After the model and view transforms, why are the projection matrix and the viewport transforms separate? It seems like they should just be one matrix. The only guess I can come up with is that it is helpful to some hardware to have clip co-ordinates that are in the range of 0.0 to 1.0
Does anyone really know why these are separate?
There are two different reasons for the two separate transforms. Lighting is usually done in eye space (and by “usually”, I mean the fixed-function pipeline defines it to happen there), so you need at least two matrices so that OpenGL can know what the eye-space position of things are. Other computations are done in eye-space too.
The viewport transform can’t be used, simply because of the nature of projection. The coordinate system after the projection matrix is clip-space, which is a 4D homogeneous coordinate system. The next step (after clipping) is normalized device coordinate (NDC) space, which divides the first 3 components of the position by the W component. That division, often called the perspective divide, cannot be done with a matrix.

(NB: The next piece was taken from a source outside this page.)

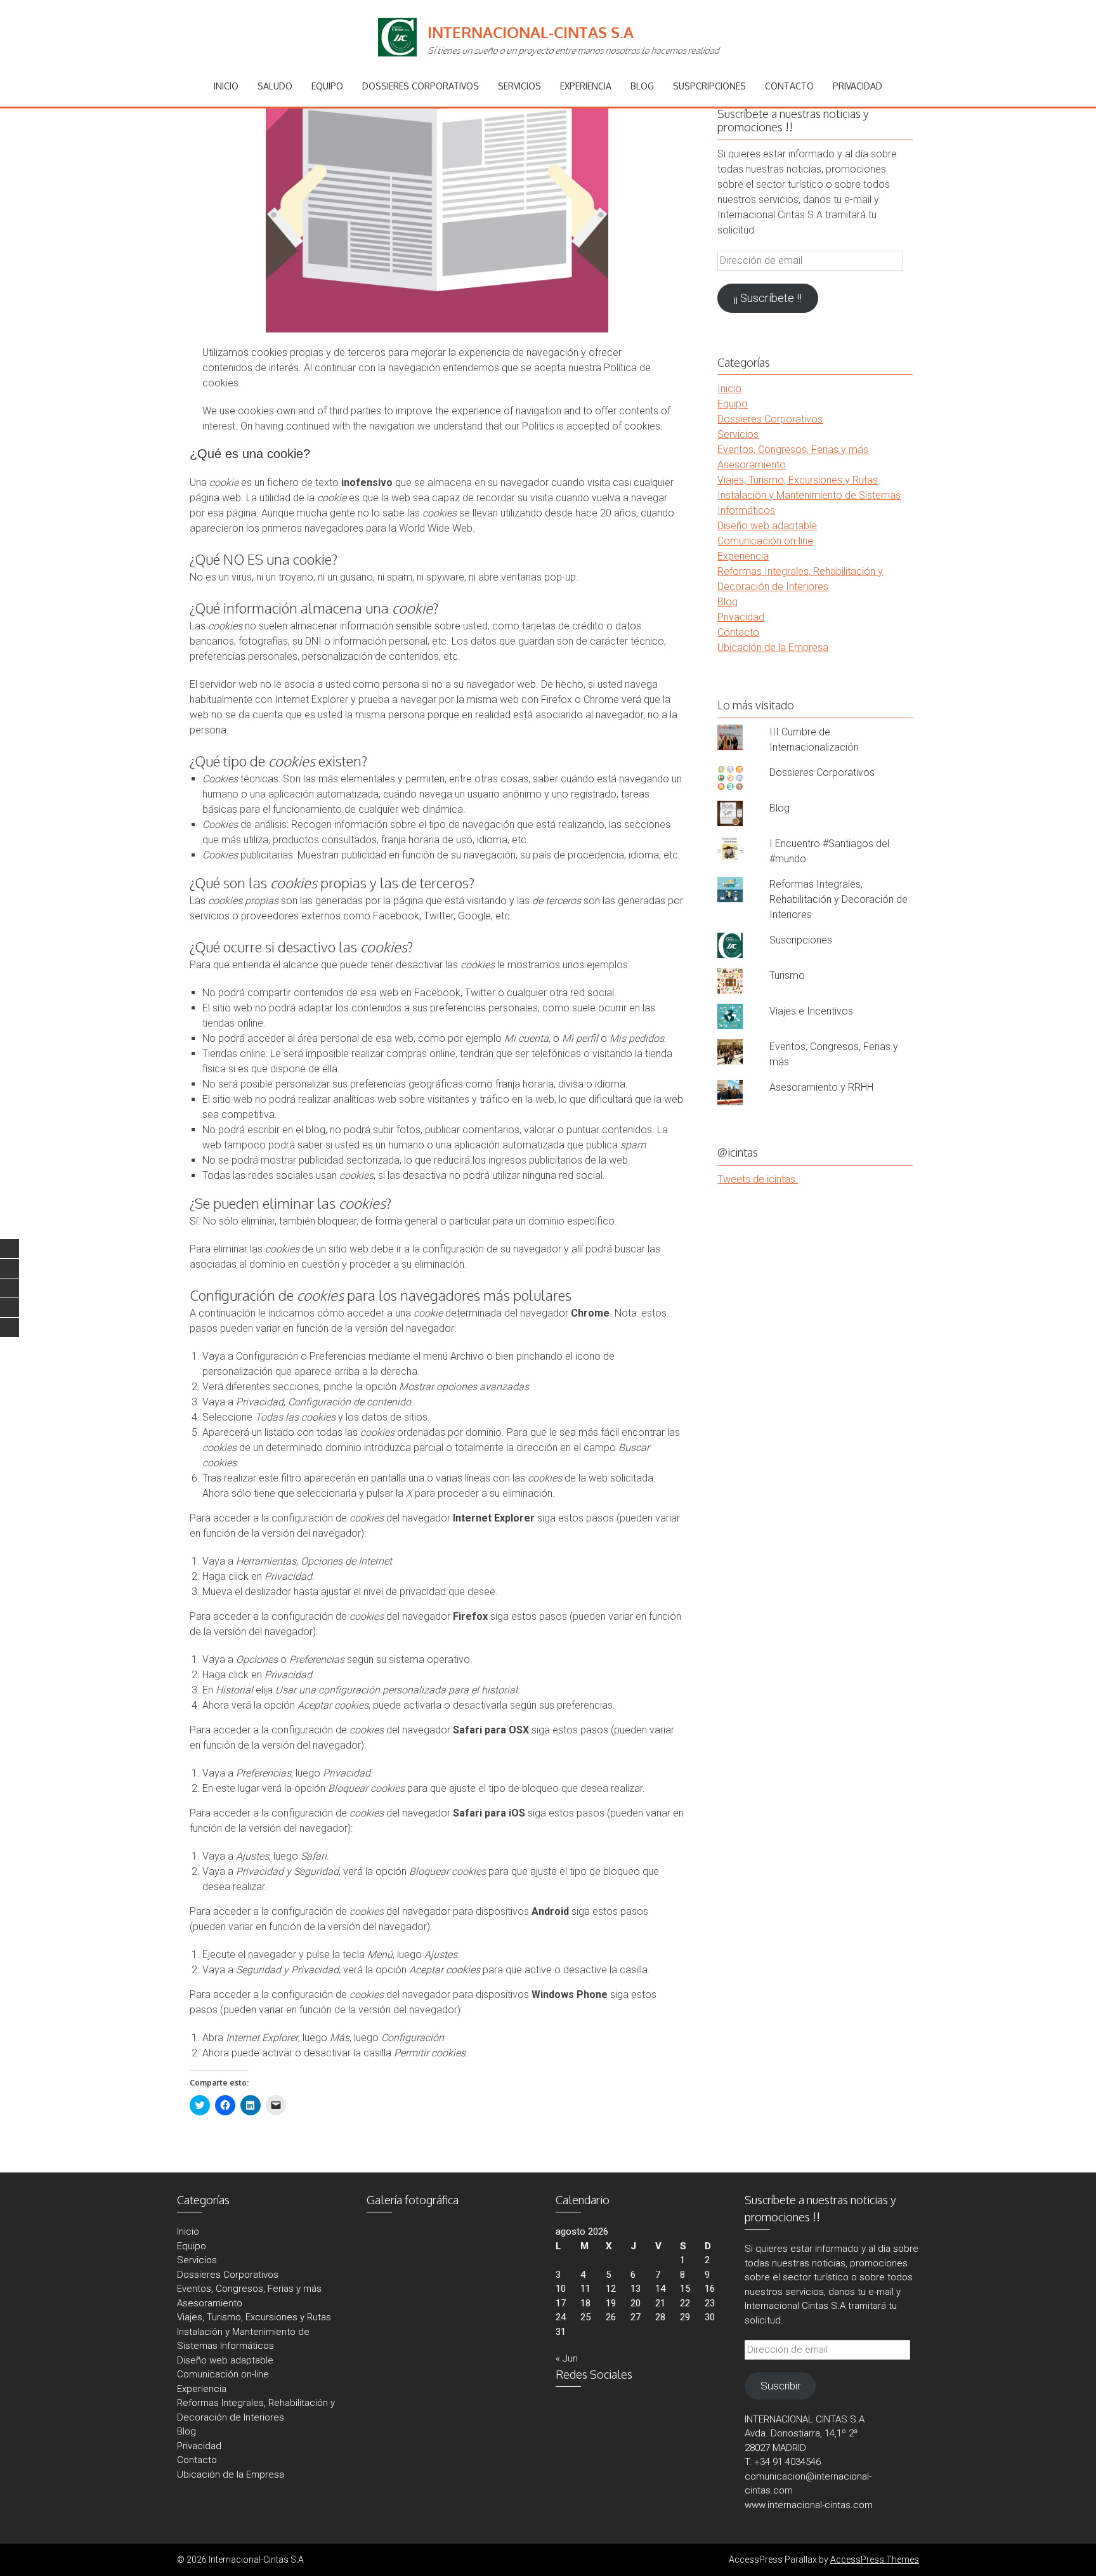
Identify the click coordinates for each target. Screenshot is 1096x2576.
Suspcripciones (709, 86)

The viewport transform operates on NDC-space positions. So it can’t be folded into the projection matrix. Also, clipping happens in the aptly named clip-space. Clipping can generate vertices, so you can’t just fold that into a matrix transform.
Thanks, that was good information, and the link you gave, points to an excellent book, one that explains what is really going on, instead of just saying do things this way because you are supposed to do it this way.
Thanks that link is quite useful as well.